Thursday, May 10, 2012

Sex Education

My younger son's school recently hosted a talk for parents related to the sex seminars our 5th graders will receive next week.  Fred Kaeser, EdD, author of What Your Child Needs To Know About Sex (And When), provided a straight-forward look at how to talk to our kids about sex, with an emphasis on becoming an approachable parent - someone with whom kids are comfortable discussing embarrassing questions.

He explained that kids are growing up faster than ever and are exposed to more sexual messages at younger and younger ages (which is why he asserts that "10 is the new 16").  The earlier you establish a dialogue with your child, the longer you will have to find natural teachable moments and impart the values you think are important in an authentic (not lecturing) way before peer influence outweighs parental influence and before your child is actually in the midst of grappling with sexual feelings.

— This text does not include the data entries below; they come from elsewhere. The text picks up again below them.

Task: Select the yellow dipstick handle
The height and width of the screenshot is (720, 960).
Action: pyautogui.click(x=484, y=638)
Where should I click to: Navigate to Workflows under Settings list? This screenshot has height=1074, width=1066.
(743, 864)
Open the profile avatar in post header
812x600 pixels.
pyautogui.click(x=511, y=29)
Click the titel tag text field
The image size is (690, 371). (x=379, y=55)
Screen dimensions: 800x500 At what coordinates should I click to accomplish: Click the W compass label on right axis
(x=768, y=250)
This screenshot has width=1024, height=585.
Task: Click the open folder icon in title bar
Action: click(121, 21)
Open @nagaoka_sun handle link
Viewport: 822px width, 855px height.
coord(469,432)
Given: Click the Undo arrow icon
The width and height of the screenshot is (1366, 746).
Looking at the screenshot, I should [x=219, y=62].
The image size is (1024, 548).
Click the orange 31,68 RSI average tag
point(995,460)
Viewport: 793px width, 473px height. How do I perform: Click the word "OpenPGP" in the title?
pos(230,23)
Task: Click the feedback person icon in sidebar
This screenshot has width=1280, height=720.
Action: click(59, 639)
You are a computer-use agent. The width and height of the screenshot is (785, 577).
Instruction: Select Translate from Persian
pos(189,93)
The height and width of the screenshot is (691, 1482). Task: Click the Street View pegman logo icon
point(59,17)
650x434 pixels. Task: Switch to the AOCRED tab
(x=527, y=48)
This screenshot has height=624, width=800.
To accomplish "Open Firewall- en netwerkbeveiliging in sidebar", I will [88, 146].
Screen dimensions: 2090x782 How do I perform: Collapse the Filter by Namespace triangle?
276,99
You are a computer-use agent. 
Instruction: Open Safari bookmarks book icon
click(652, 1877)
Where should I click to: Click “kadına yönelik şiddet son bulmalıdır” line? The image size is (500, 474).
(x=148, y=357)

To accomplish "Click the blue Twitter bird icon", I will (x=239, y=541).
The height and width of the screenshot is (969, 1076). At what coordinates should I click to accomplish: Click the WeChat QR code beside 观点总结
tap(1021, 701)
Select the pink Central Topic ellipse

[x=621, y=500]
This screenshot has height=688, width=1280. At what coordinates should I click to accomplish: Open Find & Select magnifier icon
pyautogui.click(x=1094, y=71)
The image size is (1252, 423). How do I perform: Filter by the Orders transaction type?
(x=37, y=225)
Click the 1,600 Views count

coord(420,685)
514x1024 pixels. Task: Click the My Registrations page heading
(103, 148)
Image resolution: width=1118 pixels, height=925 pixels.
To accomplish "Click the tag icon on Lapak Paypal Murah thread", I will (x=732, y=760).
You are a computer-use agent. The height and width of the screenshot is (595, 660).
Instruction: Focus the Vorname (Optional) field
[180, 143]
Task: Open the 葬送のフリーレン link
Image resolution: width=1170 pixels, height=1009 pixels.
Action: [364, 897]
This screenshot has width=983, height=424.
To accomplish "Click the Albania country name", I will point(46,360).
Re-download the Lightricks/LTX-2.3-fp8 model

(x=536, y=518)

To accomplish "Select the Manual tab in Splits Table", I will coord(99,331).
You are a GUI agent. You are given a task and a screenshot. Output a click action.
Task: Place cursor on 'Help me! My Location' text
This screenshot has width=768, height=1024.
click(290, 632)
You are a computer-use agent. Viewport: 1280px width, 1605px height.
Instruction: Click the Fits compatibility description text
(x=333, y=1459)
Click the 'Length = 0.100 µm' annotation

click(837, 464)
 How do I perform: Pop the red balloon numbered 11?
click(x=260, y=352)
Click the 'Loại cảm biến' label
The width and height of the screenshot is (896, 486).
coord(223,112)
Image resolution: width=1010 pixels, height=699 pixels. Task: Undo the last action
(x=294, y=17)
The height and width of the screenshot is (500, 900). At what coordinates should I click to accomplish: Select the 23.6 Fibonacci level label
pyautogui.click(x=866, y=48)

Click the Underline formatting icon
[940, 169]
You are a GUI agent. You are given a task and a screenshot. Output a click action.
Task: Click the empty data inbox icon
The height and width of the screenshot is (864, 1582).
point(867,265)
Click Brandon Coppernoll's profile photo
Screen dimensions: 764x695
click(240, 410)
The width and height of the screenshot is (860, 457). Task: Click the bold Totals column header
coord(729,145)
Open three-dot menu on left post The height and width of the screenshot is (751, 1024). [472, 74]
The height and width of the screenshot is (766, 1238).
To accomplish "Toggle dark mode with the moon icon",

His number one lesson is that love, respect, and trust are the three most important words about sex.  Sex can good be great if all three are present, but without them, sex can devastate your life (via violence/abuse, unwanted pregnancy, STDs, betrayal, etc.).  It takes time to develop the kind of close relationship that naturally progresses into sexual intimacy, just as it takes time to develop a best friend.

He urged parents to talk about the body changes that are part of puberty, of course, but also about the various levels of sexual activity (including masturbation - a safe and completely normal form of sexual expression; kissing; touching; undressing; intercourse - vaginal, oral, anal).  He is concerned about the rising incidents of sexual harassment/bullying among school-age kids and encouraged parents to talk about different orientations (gay, lesbian, transgender).  He recognized that these talks will be embarrassing for kids, and said that parents must persist -- eventually the hands will come off the ears.

Kids should be encouraged to pay attention to that "uh-oh" feeling - it is a sixth sense, a sign that you should stop.  No one should have to do something that makes them uncomfortable, whether it is pure exploitation or just an unhealthy relationship or behavior (e.g. "rainbow parties").

The goal is to be comfortable with sexuality and to avoid risky behaviors (the younger you start, the more partners, the more risk -- and other risky behaviors like alcohol or drugs help increase the risk).  Sexual feelings are incredibly powerful - that's why one thing so often leads to another.

For parents who think their kids aren't yet interested in the opposite sex or already know everything they need to know, he suggested parents take a look at his list of questions from 5th graders.

So I had all this in mind when I read today's New York Times article How Do We Talk About This?  When Children See Internet Pornography.  While our family has some controls to unlimited web surfing in place, there is no doubt in my mind that eventually my sons will stumble - intentionally or not - across porn.  I worry that porn will give them an unrealistic view of sex, not just like the boy in the article who wondered why women like to be choked, but about what's normal and expected.  So clearly that will have to be part of our ongoing discussion.